Sans aller trop loin dans l’interprétation des images et des mots, le texte, à travers ce dialogue, nous donne quelques révélations concernant l’au-delà. Il y a bien une forme de vie qui continue pour tous au-delà de la mort.  Il y a bien un jugement, une séparation, deux lieux distincts séparés d’un fossé infranchissable. (Ce qui, au passage rend caduque toute idée de purgatoire. Ce qui rend également inutile toute forme de prière pour les morts). Autre chose que ce dialogue nous montre, c’est que la scène n’est pas encore tout à fait le royaume de Dieu. Jésus n’est pas encore ressuscité et glorifié et présent, comme on le voit dans le livre de l’Apocalypse. Mais il y a déjà une forme de jugement irréversible. Aussi, les paroles d’Abraham pourraient laisser penser à tort que ceux qui sont heureux aujourd’hui seront malheureux dans l’éternité, et inversement. Et on pourrait alors conclure à ce que nous disions en introduction. Ce qui serait une erreur. Ce qui est jugé ici, ce n’est pas tant la richesse en elle-même, mais plutôt, le refus de Dieu, refus de la grâce, refus de servir Dieu. Ce qui est jugé ici, c’est aussi l’égoïsme du riche, son indifférence vis-à-vis du pauvre, son manque total de compassion, d’amour, de générosité. D’où les paroles d’Abraham au riche : « Souvient-toi… » « Fais un petit retour en arrière sur ta vie. » Cette histoire nous questionne sur notre mode de vie, notre façon de considérer ou pas l’autre. La façon de nous sentir concerné ou pas, par les épreuves de ceux qui nous entourent, leurs difficultés matérielles, leur souffrance morale ou physique… C’est bien le jugement de l’indifférence que Jésus souligne ici, ainsi qu’un mauvais usage de ses bienfaits.

3°) « Je te prie alors, père Abraham… »

Le riche vient de faire une découverte terrible, il est perdu pour l’éternité, pour toujours. C’est terminé, il n’y a plus rien à faire pour lui. Par cette histoire, Jésus souligne le caractère dramatique du refus de la grâce du salut qu’il est venu accomplir. L’avenir est terrible pour celui qui refuse de se convertir, de répondre à l’appel du Christ : « Repentez-vous, et croyez à la Bonne nouvelle… Repentez-vous donc et convertissez-vous… ».

Le riche pense alors à ses frères. Et là encore il reçoit un refus. Nul besoin de miracles pour croire vraiment et se repentir. Il suffit de prendre conscience du mal qui habite en nous, de la condamnation que l’on mérite, de se repentir et de croire que le Christ a pris sur lui notre condamnation. C’est le refus de se convertir au Christ qui est dramatique.
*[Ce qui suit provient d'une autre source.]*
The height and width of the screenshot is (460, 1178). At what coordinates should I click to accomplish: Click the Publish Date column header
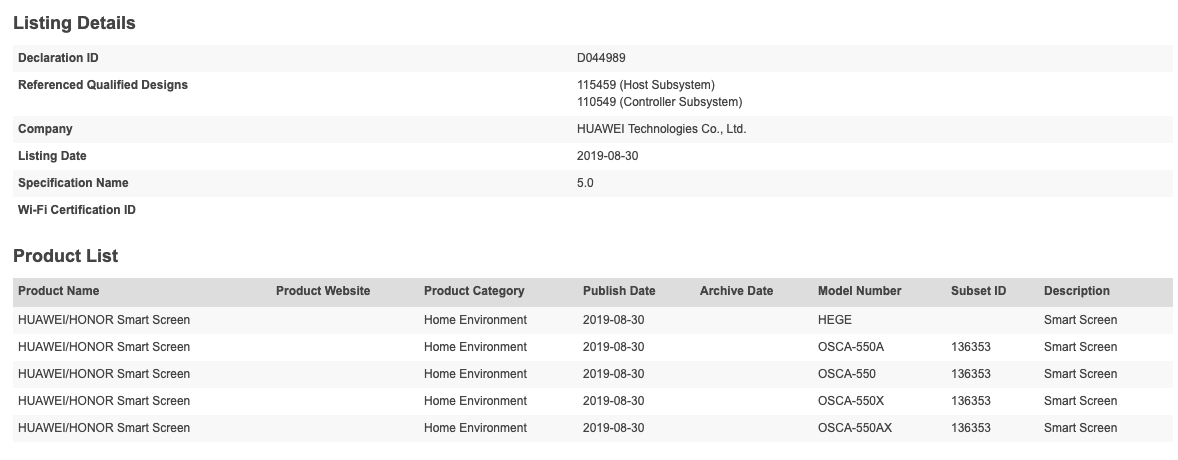point(619,291)
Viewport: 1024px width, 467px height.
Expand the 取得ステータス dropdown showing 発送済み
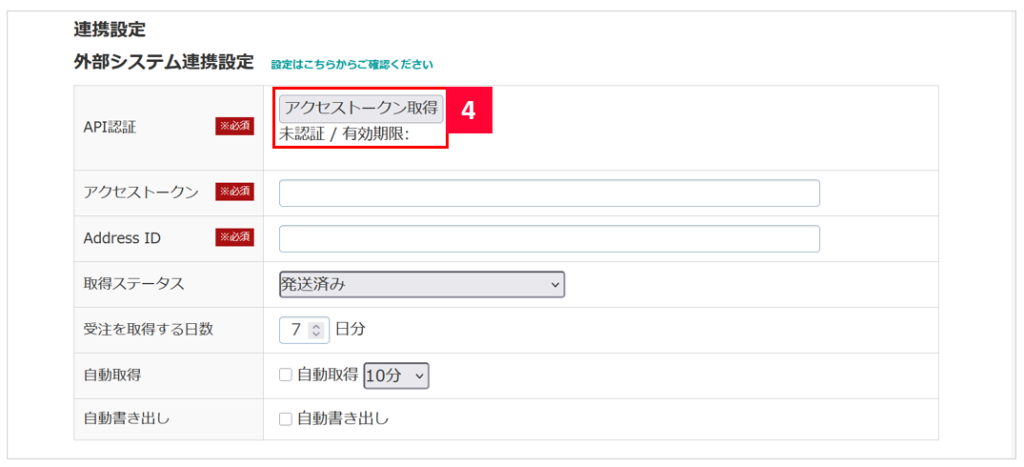coord(421,285)
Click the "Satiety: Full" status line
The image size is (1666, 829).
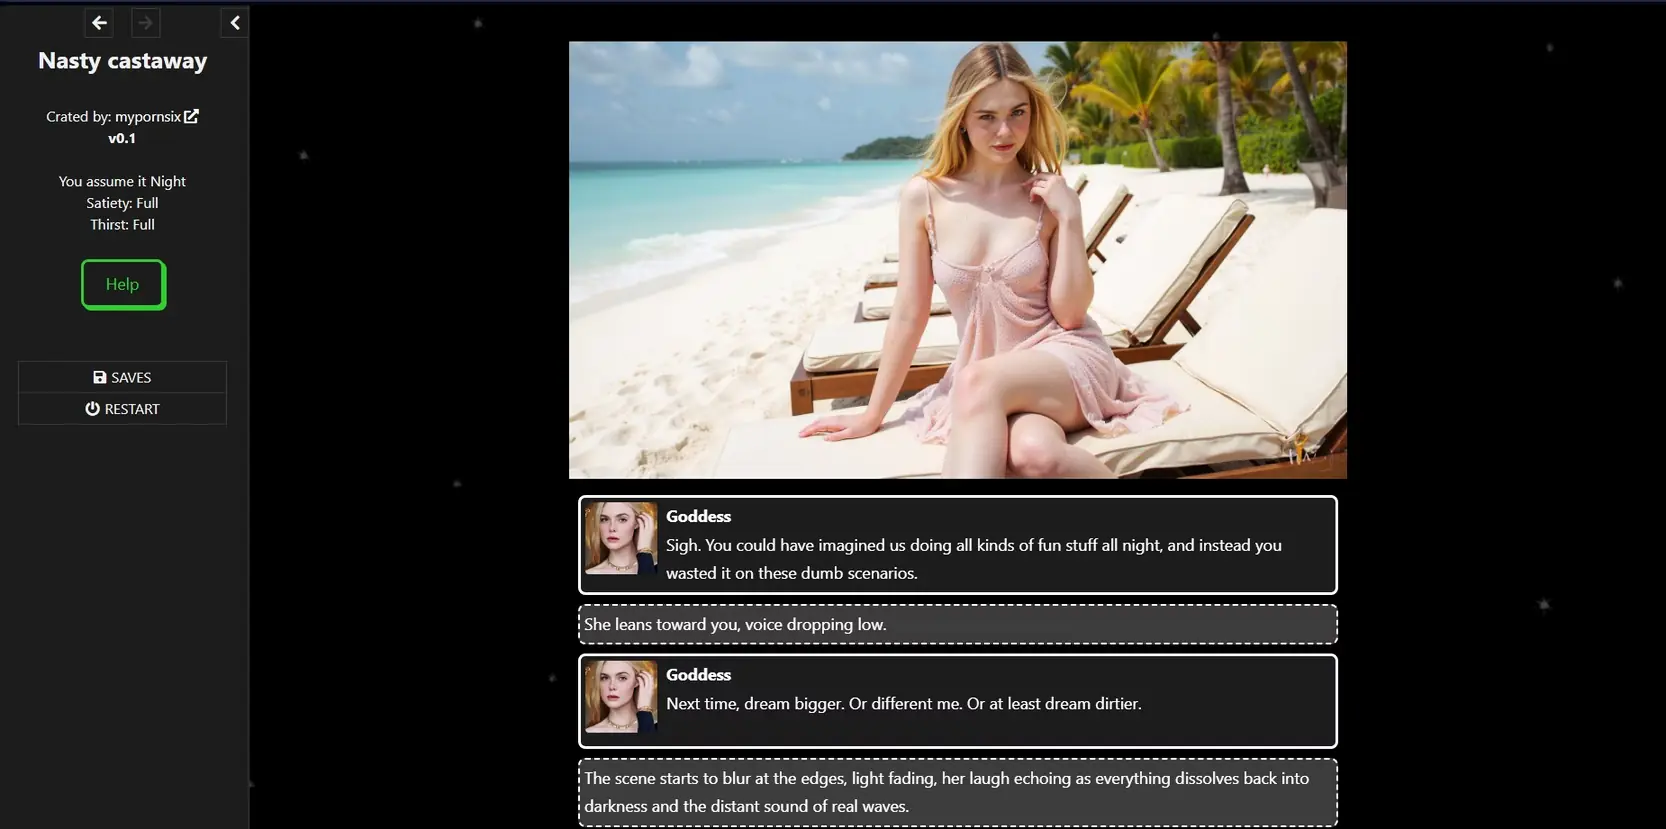coord(122,203)
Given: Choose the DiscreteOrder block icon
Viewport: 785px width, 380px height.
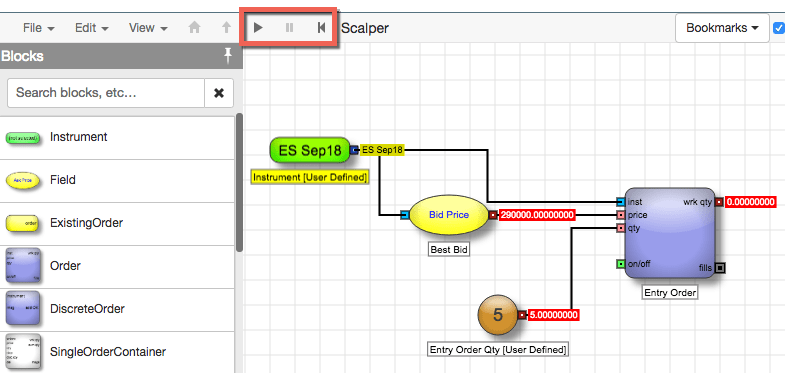Looking at the screenshot, I should point(23,309).
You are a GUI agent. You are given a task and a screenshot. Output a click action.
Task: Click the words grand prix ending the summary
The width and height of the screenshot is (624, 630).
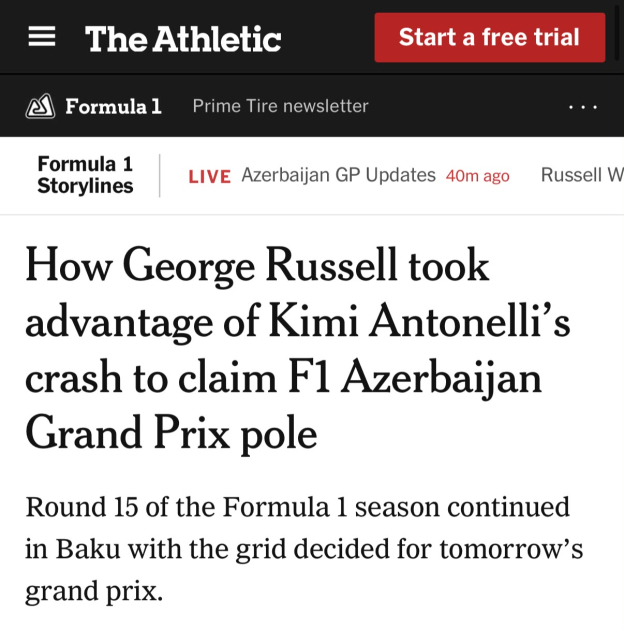pos(94,591)
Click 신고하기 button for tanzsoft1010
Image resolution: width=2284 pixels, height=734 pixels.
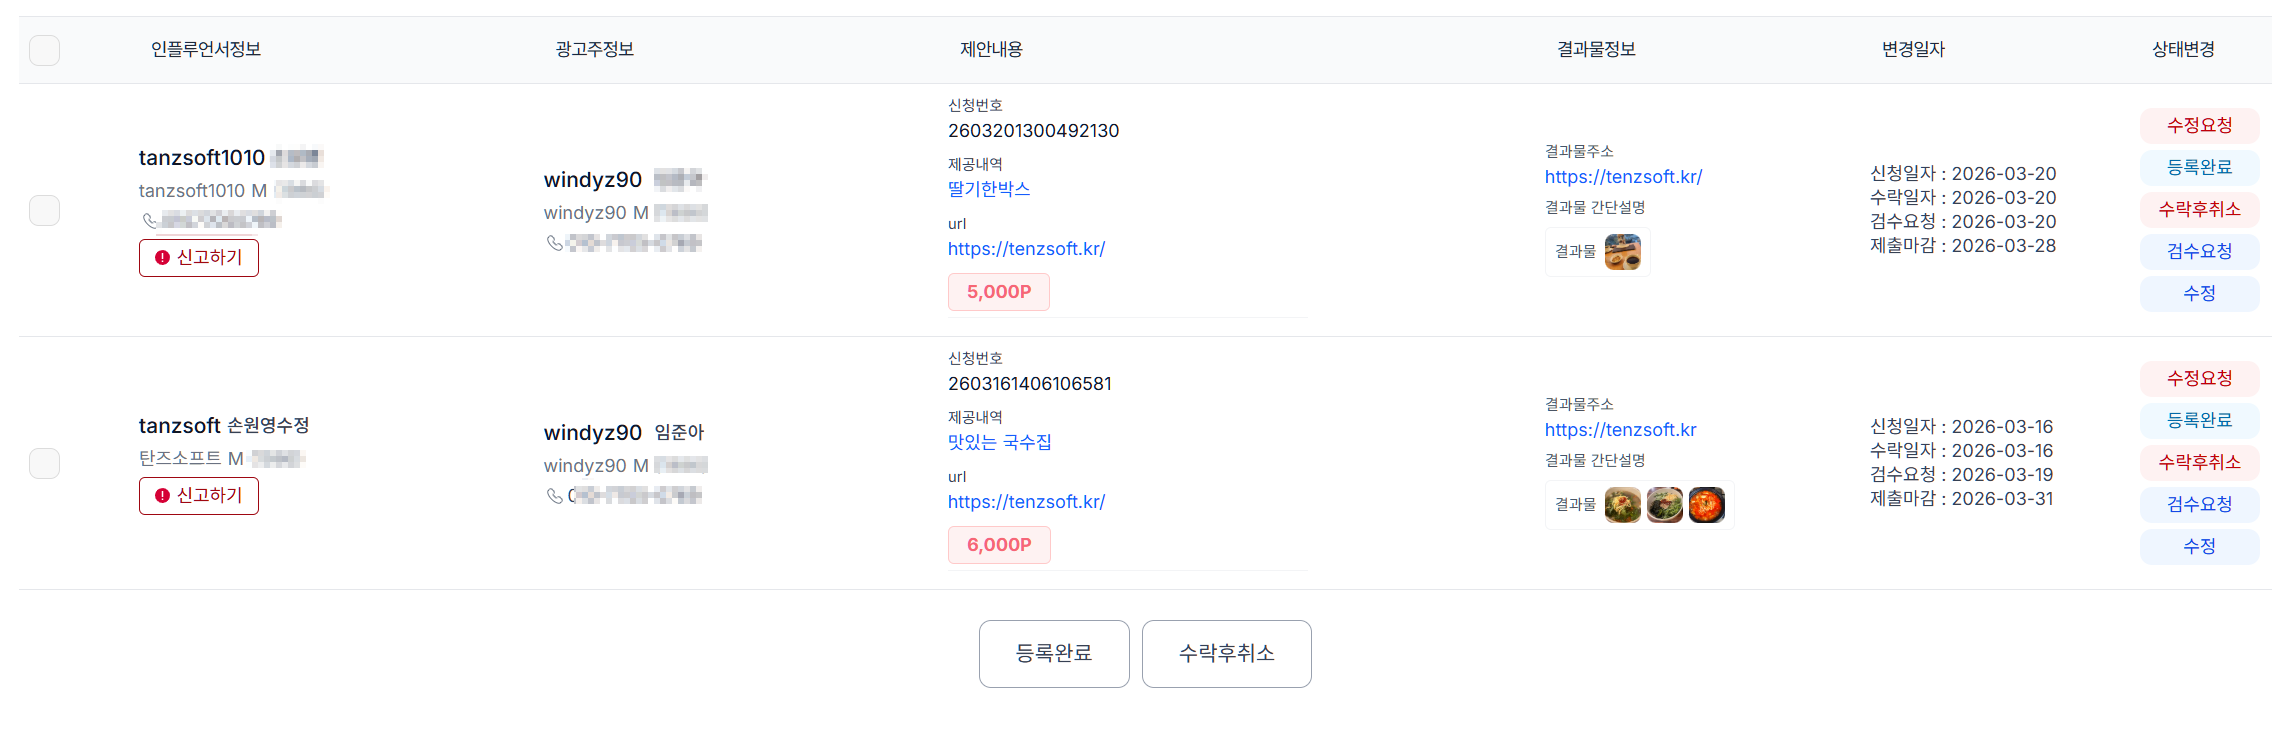[x=198, y=257]
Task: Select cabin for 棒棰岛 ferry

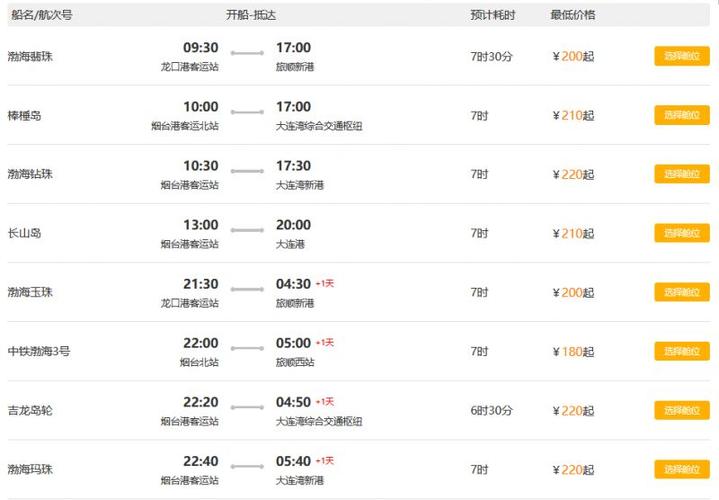Action: (x=682, y=115)
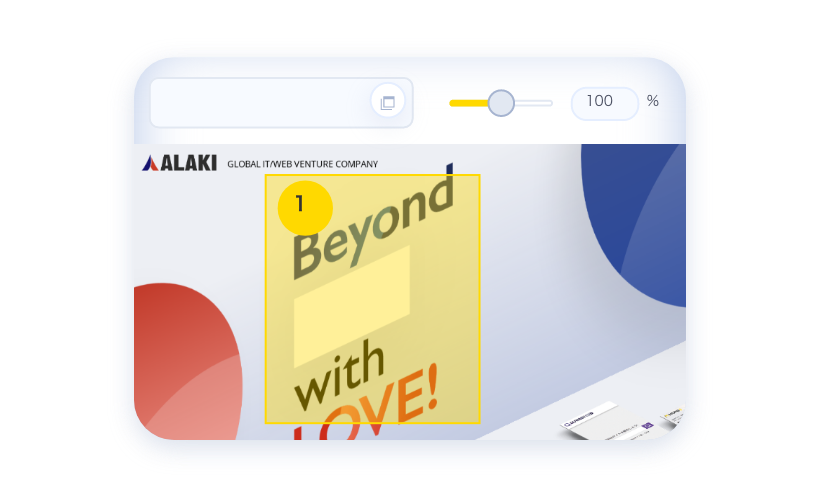Click the percent symbol label
Viewport: 820px width, 484px height.
(653, 101)
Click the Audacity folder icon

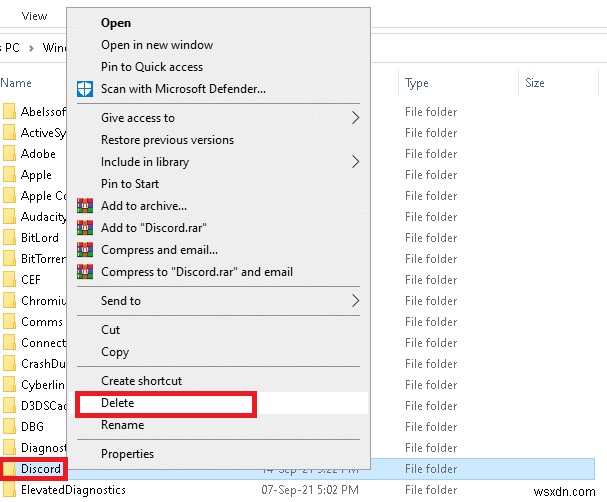pos(9,217)
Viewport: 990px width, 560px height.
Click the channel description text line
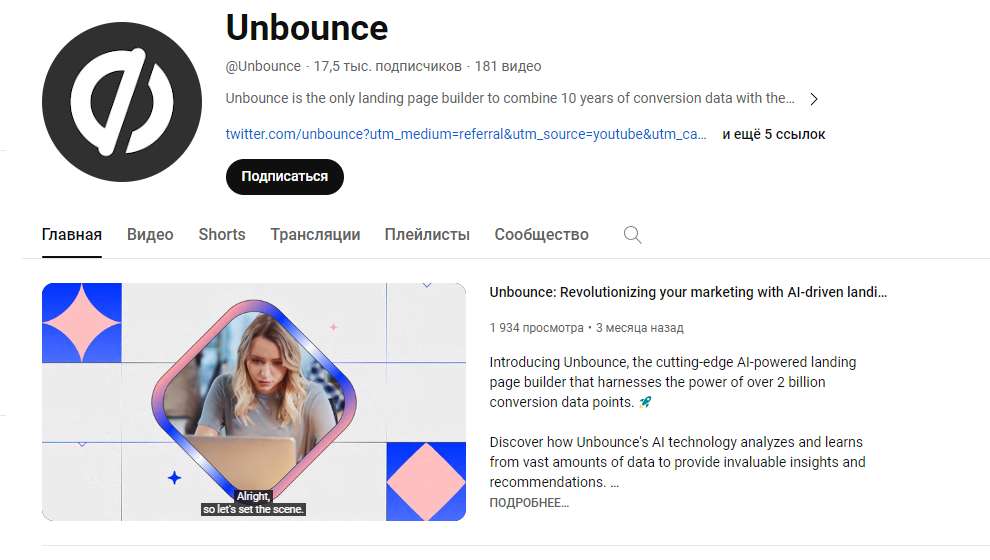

C’est ce que le riche a compris, mais trop tard. D’où sa demande à Abraham, d’envoyer Lazare vers ses frères afin qu’ils se convertissent. Se convertir, croire, c’est ce que le texte nous invite à faire ce matin, si nous n’avons pas encore fait cette expérience spirituelle.

Puis, cette histoire nous invite à vivre selon les valeurs de l’évangile, porter le fruit de l’Esprit Saint que Dieu a fait habiter en nous. Amour, paix, joie, patience, bonté, bienveillance… Tout le contraire du riche de la parabole. Avoir de la compassion pour ceux qui nous entourent, ceux qui souffrent, ceux qui sont éprouvé, vivre généreusement des dons que Dieu nous a donné. Prier pour les autres, prier pour le monde, prier, penser aux autres… C’est ce que le texte nous invite à vivre ce matin.

Conclusion :

« Il y avait un homme riche… »

Que Dieu nous garde d’être cet homme-là. Que l’on soit riche ou pauvre, le refus de la grâce mène tout droit à un avenir dramatique et définitif. C’est aujourd’hui qu’il faut se convertir, aujourd’hui qu’il faut vivre cette vie de l’Esprit, n’attendons pas demain, demain sera trop tard.